▶ **Exercise instructions**: Write out the lines below once more, exactly as they appear. Do not include pictures.

(Stored data entries)
▼
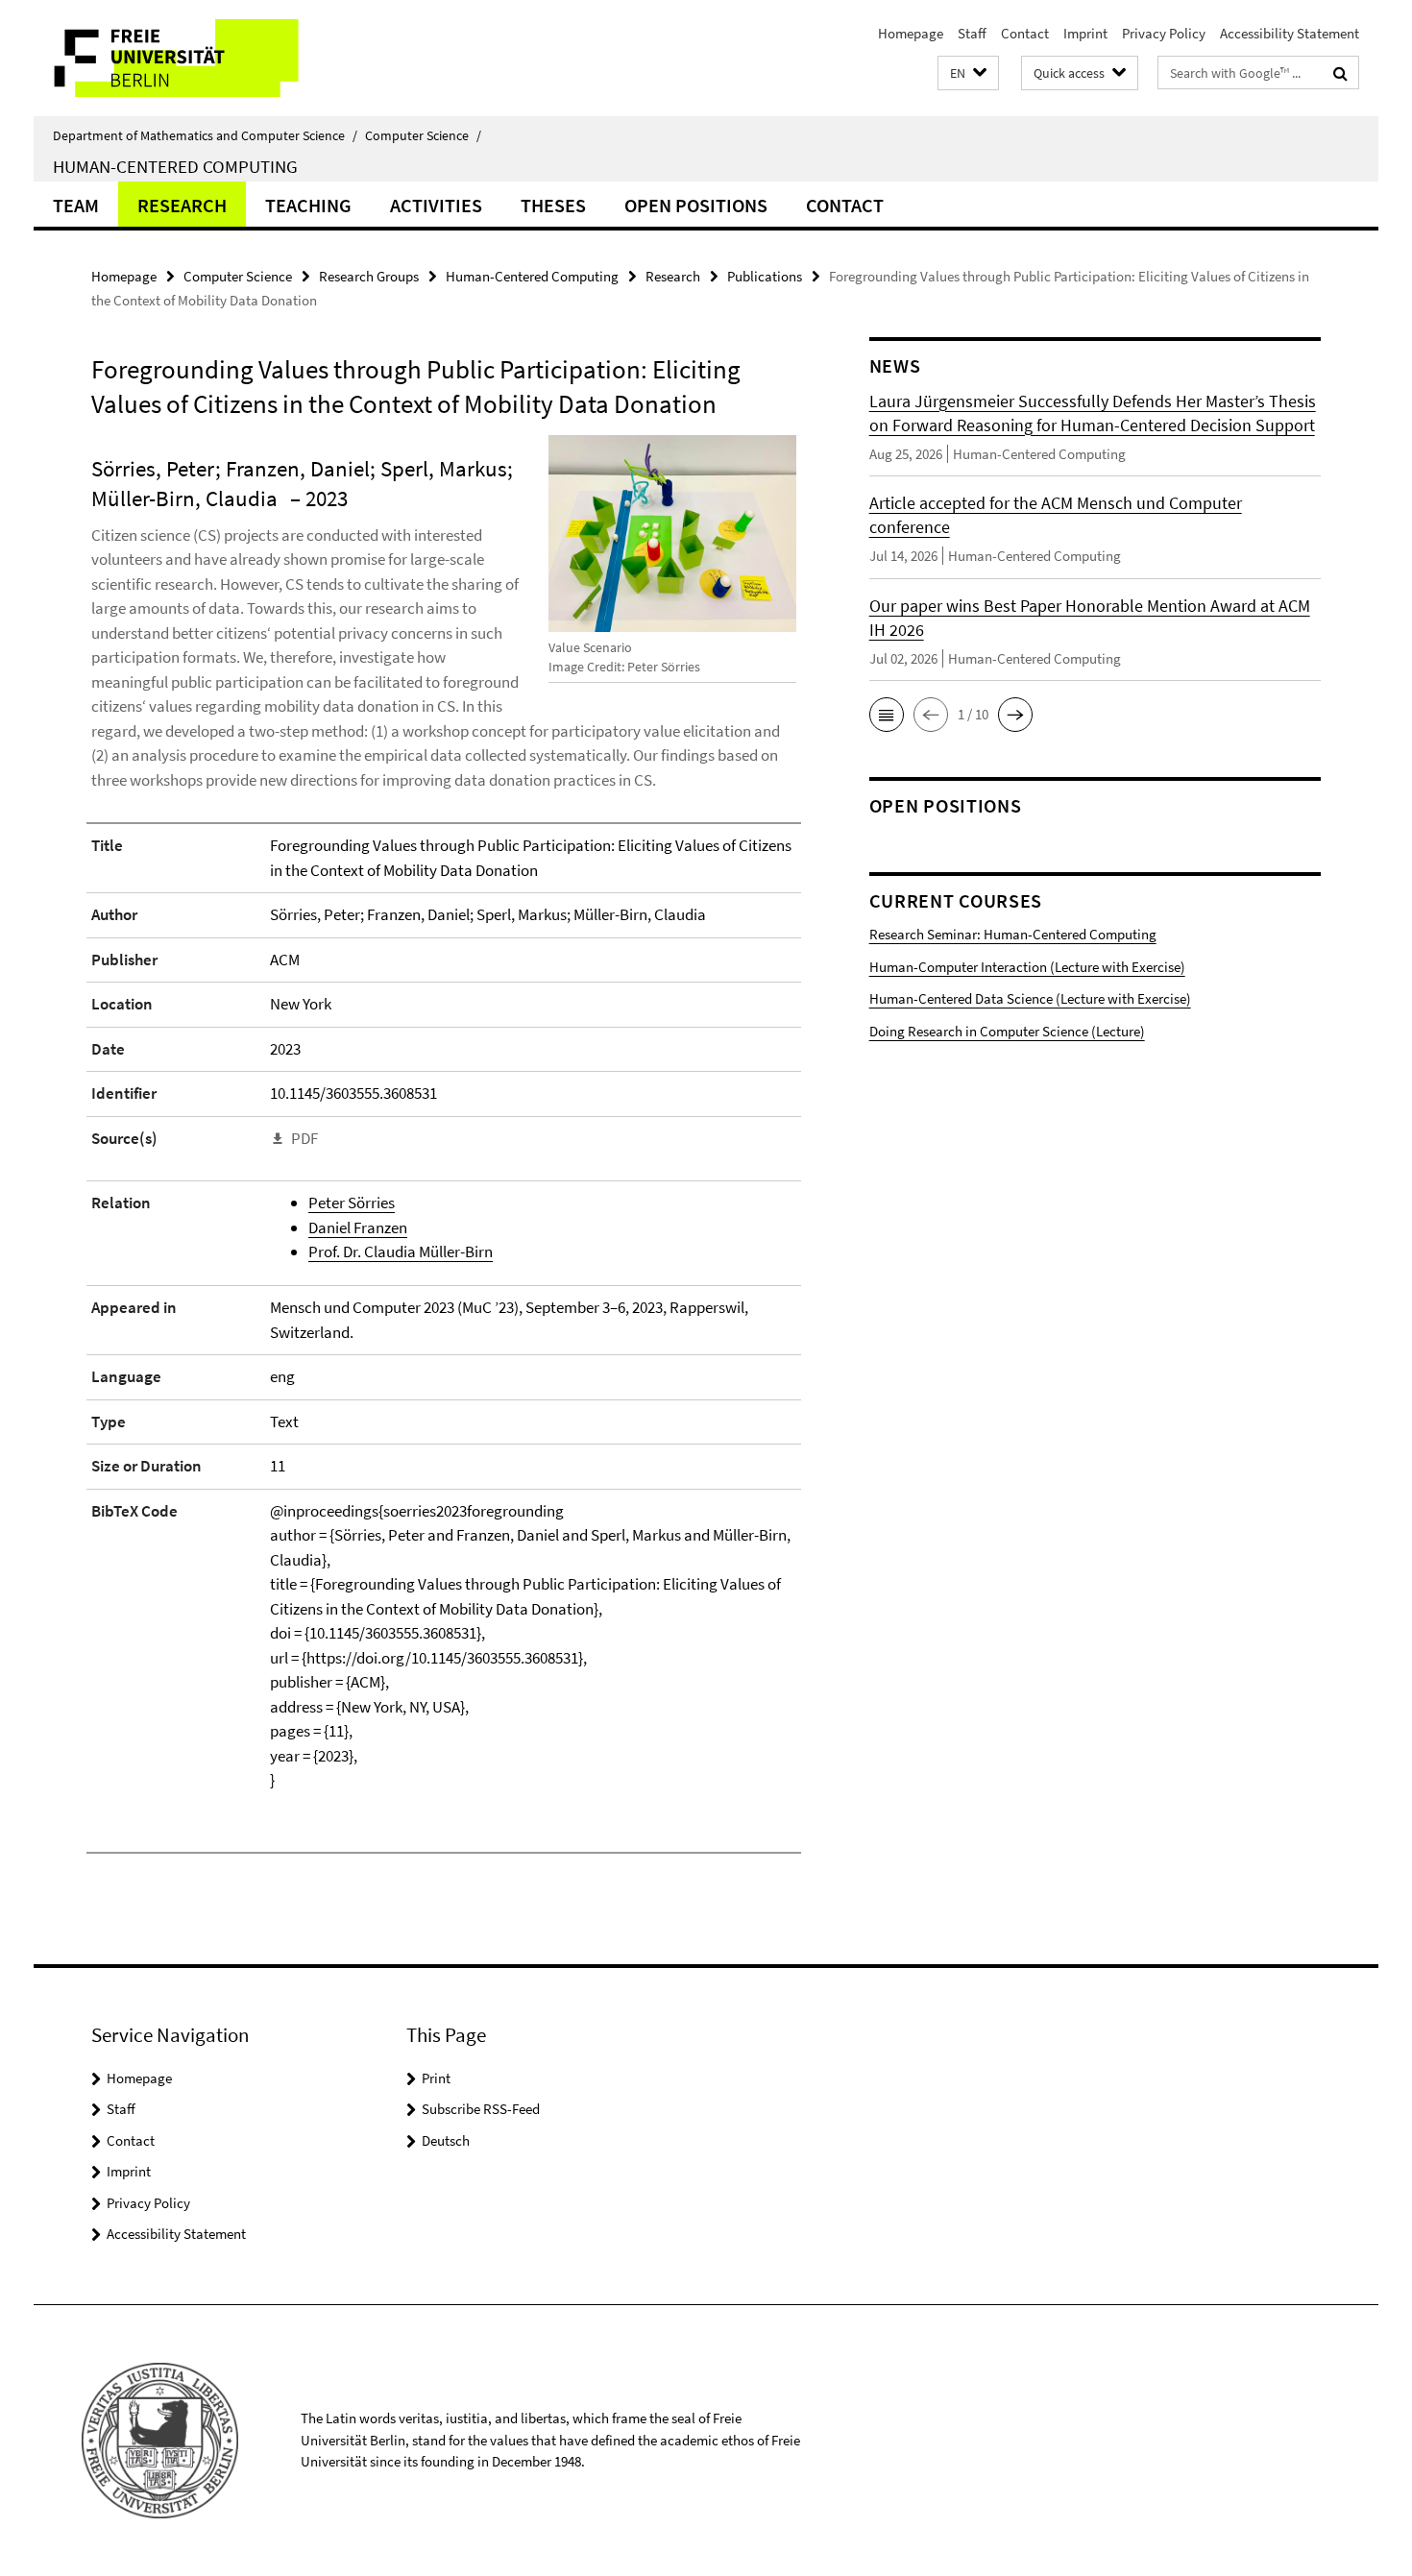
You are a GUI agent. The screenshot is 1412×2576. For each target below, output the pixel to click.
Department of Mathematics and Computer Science (205, 135)
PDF (304, 1138)
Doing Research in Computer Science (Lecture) (1007, 1031)
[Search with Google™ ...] (1340, 73)
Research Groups (369, 276)
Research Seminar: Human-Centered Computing (1012, 934)
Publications (764, 276)
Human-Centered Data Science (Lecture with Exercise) (1030, 998)
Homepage (910, 33)
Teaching (308, 205)
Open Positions (695, 205)
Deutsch (446, 2140)
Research (182, 205)
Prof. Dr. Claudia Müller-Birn (400, 1251)
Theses (553, 205)
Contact (1025, 33)
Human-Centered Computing (175, 166)
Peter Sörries (351, 1202)
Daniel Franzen (357, 1227)
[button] (968, 73)
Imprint (1085, 33)
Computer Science (423, 135)
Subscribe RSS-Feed (481, 2109)
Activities (436, 205)
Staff (972, 33)
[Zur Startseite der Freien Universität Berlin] (194, 58)
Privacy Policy (1163, 33)
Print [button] (436, 2078)
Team (76, 205)
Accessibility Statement (1289, 33)
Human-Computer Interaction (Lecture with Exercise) (1027, 967)
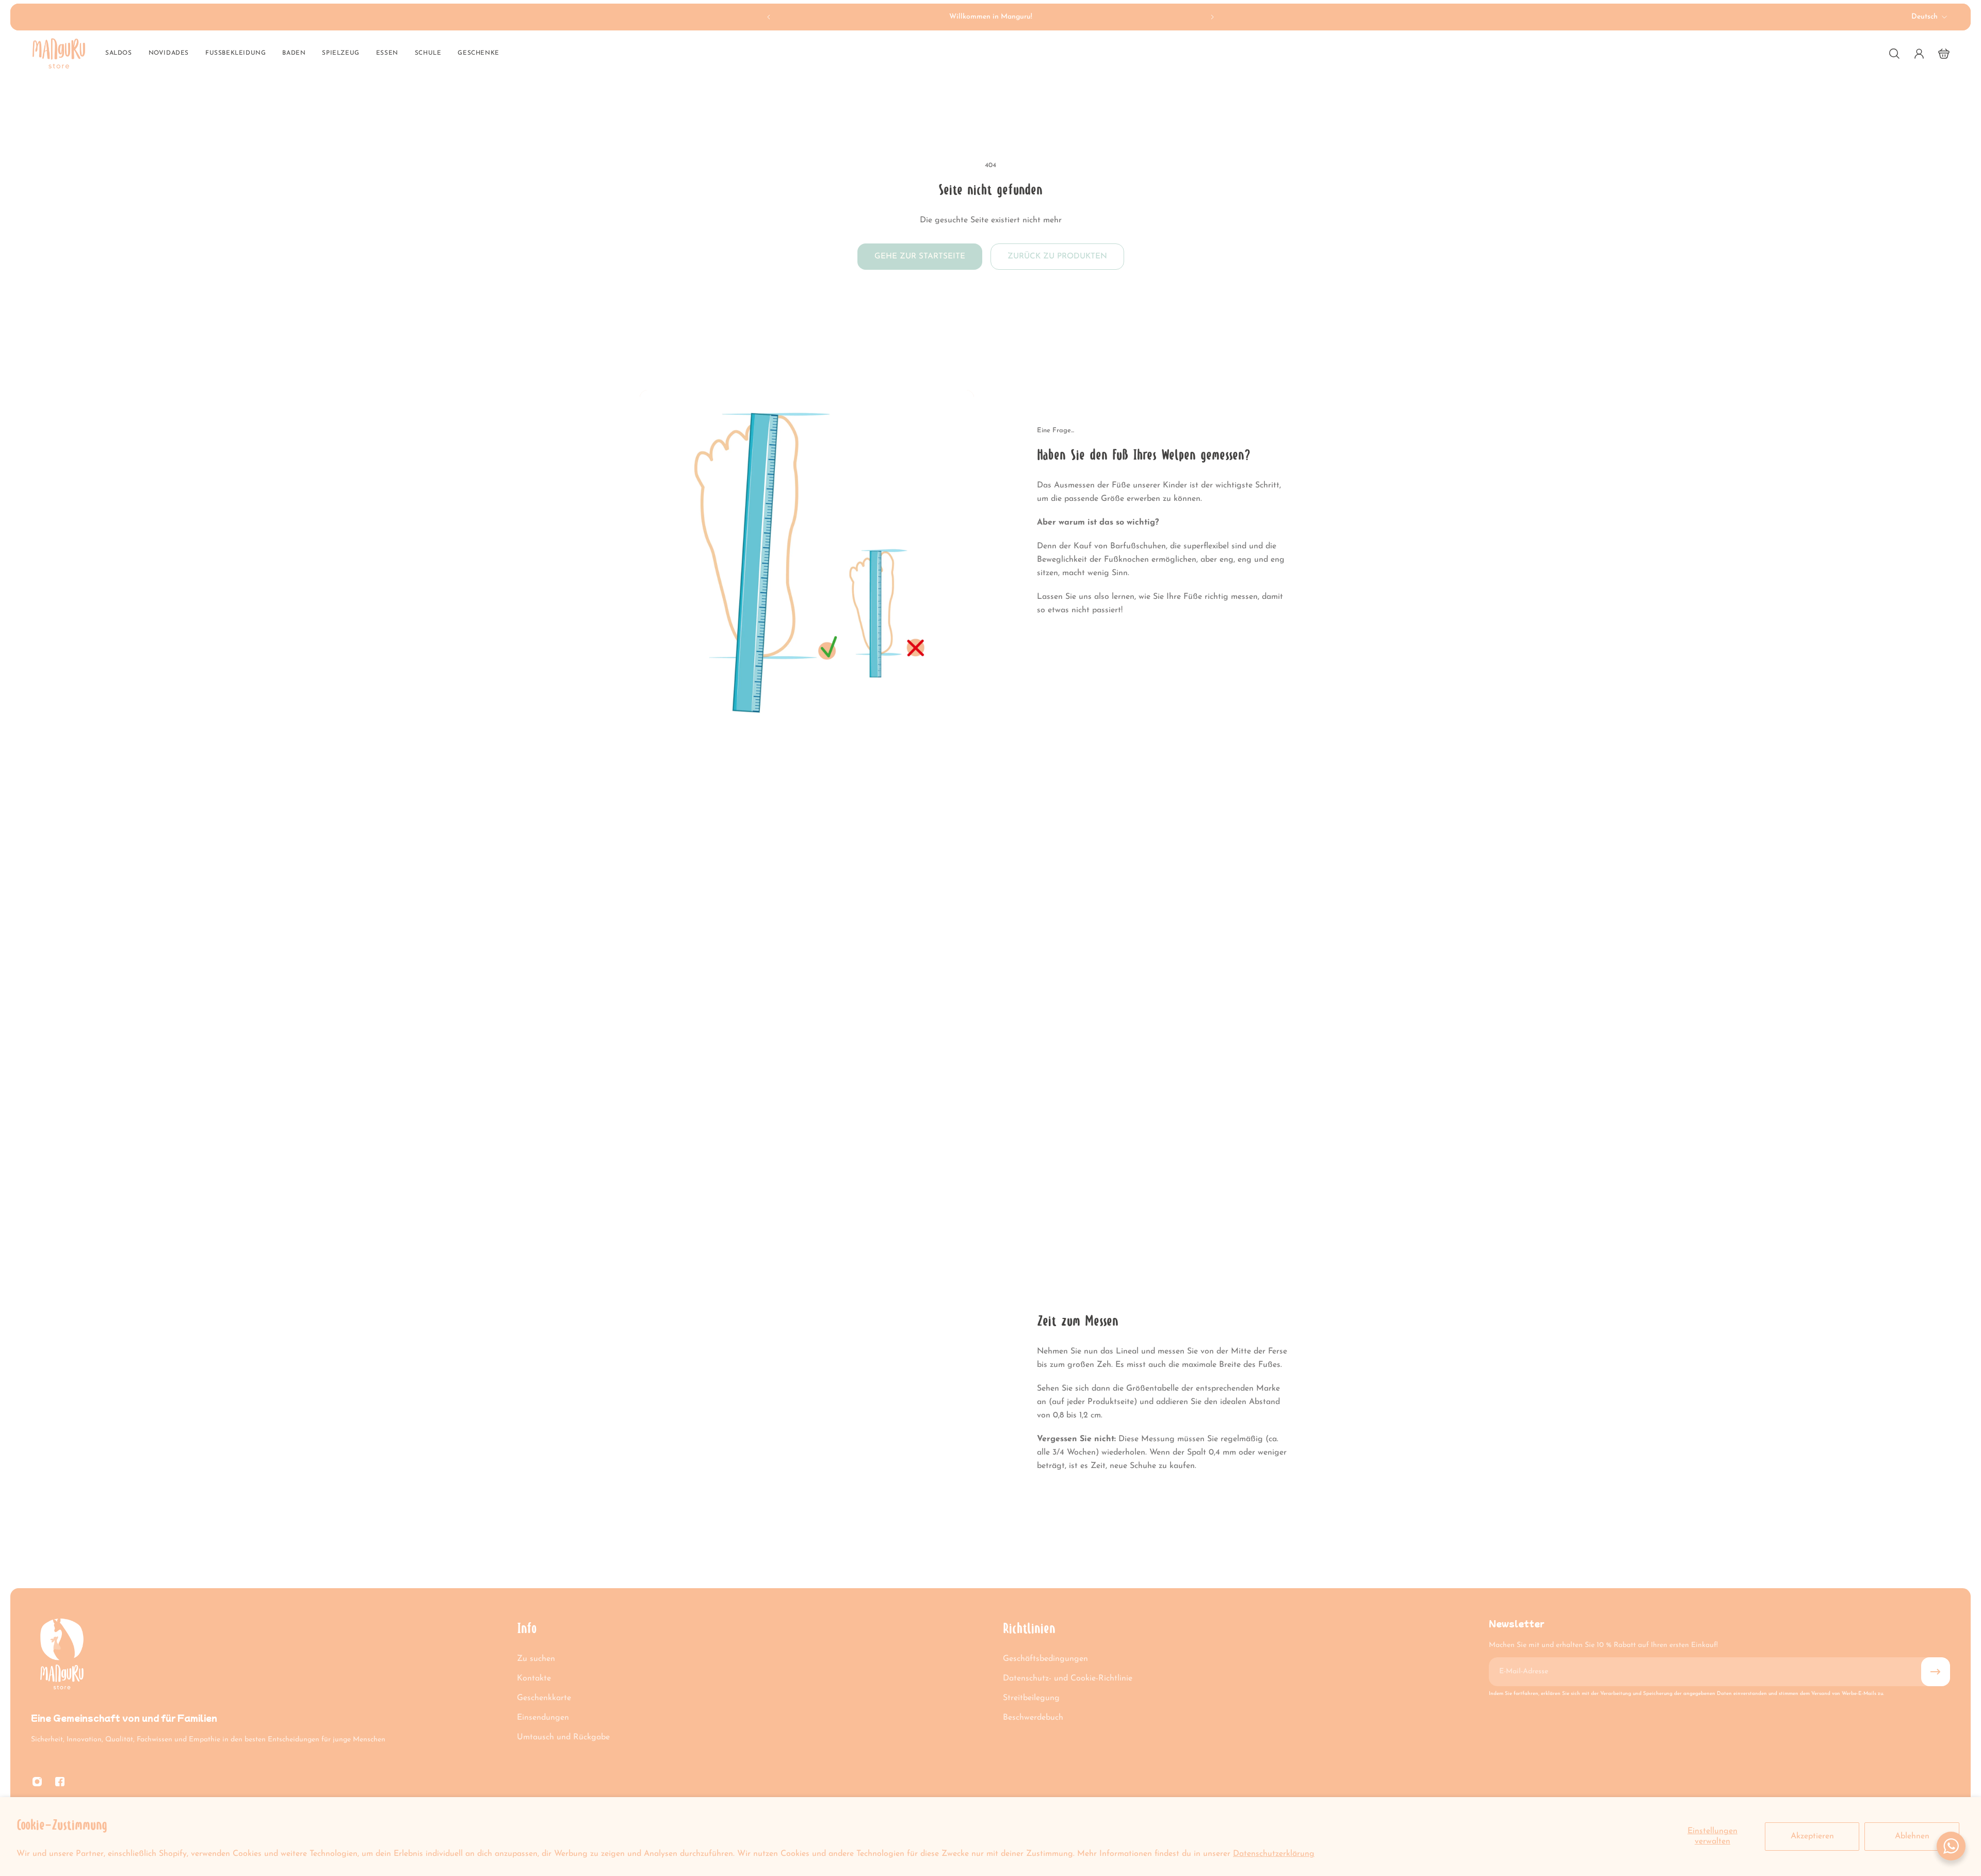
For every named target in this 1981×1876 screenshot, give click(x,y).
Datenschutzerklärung (1273, 1854)
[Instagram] (37, 1781)
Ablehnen (1912, 1836)
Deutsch (1924, 17)
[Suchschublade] (1894, 53)
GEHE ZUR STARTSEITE (919, 256)
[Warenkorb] (1943, 53)
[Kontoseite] (1919, 53)
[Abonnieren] (1935, 1671)
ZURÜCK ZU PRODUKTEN (1057, 256)
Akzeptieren (1812, 1836)
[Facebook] (59, 1781)
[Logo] (59, 53)
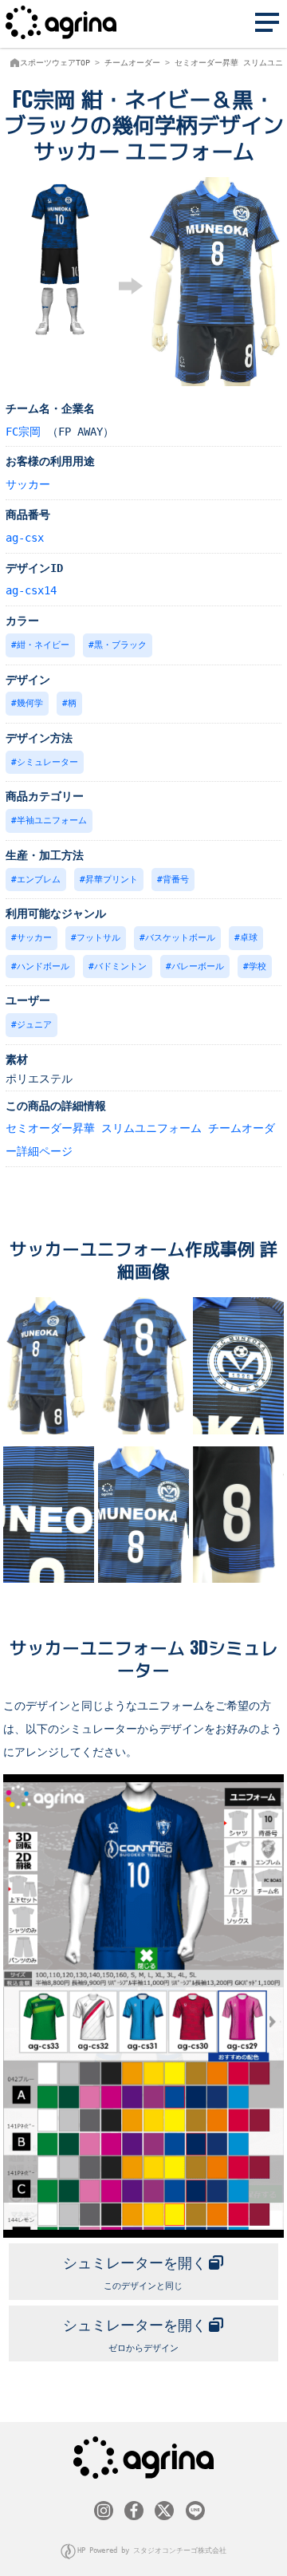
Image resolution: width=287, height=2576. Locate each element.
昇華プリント (111, 879)
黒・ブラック (120, 645)
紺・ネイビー (43, 645)
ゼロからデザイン (134, 2335)
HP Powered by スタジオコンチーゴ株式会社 (151, 2550)
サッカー (28, 484)
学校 (257, 966)
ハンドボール (43, 966)
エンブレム (39, 879)
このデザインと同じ (134, 2272)
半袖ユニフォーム (52, 820)
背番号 (176, 879)
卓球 (249, 938)
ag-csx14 (31, 590)
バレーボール (197, 966)
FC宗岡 (23, 431)
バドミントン (120, 966)
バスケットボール (180, 938)
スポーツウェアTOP (55, 62)
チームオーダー (132, 62)
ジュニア (34, 1025)
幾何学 (30, 703)
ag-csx (25, 537)
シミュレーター (47, 762)
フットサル (98, 938)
▲
▶ **Answer to this exercise**:
You are a GUI agent. The screenshot is 1412×2576. For each target below, output the pixel to click.
Department of Mathematics and Computer Science (205, 135)
PDF (304, 1138)
Doing Research in Computer Science (Lecture) (1007, 1031)
[Search with Google™ ...] (1340, 73)
Research Groups (369, 276)
Research Seminar: Human-Centered Computing (1012, 934)
Publications (764, 276)
Human-Centered Data Science (Lecture with Exercise) (1030, 998)
Homepage (910, 33)
Teaching (308, 205)
Open Positions (695, 205)
Deutsch (446, 2140)
Research (182, 205)
Prof. Dr. Claudia Müller-Birn (400, 1251)
Theses (553, 205)
Contact (1025, 33)
Human-Centered Computing (175, 166)
Peter Sörries (351, 1202)
Daniel Franzen (357, 1227)
[button] (968, 73)
Imprint (1085, 33)
Computer Science (423, 135)
Subscribe RSS-Feed (481, 2109)
Activities (436, 205)
Staff (972, 33)
[Zur Startseite der Freien Universität Berlin] (194, 58)
Privacy Policy (1163, 33)
Print [button] (436, 2078)
Team (76, 205)
Accessibility Statement (1289, 33)
Human-Computer Interaction (Lecture with Exercise) (1027, 967)
For every named target in this 1981×1876 screenshot, give click(x,y).
Datenschutzerklärung (1273, 1854)
[Instagram] (37, 1781)
Ablehnen (1912, 1836)
Deutsch (1924, 17)
[Suchschublade] (1894, 53)
GEHE ZUR STARTSEITE (919, 256)
[Warenkorb] (1943, 53)
[Kontoseite] (1919, 53)
[Abonnieren] (1935, 1671)
ZURÜCK ZU PRODUKTEN (1057, 256)
Akzeptieren (1812, 1836)
[Facebook] (59, 1781)
[Logo] (59, 53)
Image resolution: width=287, height=2576. Locate each element.
昇華プリント (111, 879)
黒・ブラック (120, 645)
紺・ネイビー (43, 645)
ゼロからデザイン (134, 2335)
HP Powered by スタジオコンチーゴ株式会社 (151, 2550)
サッカー (28, 484)
学校 (257, 966)
ハンドボール (43, 966)
エンブレム (39, 879)
このデザインと同じ (134, 2272)
半袖ユニフォーム (52, 820)
背番号 (176, 879)
卓球 (249, 938)
ag-csx14 (31, 590)
バレーボール (197, 966)
FC宗岡 (23, 431)
バドミントン (120, 966)
バスケットボール (180, 938)
スポーツウェアTOP (55, 62)
チームオーダー (132, 62)
ジュニア (34, 1025)
幾何学 (30, 703)
ag-csx (25, 537)
シミュレーター (47, 762)
フットサル (98, 938)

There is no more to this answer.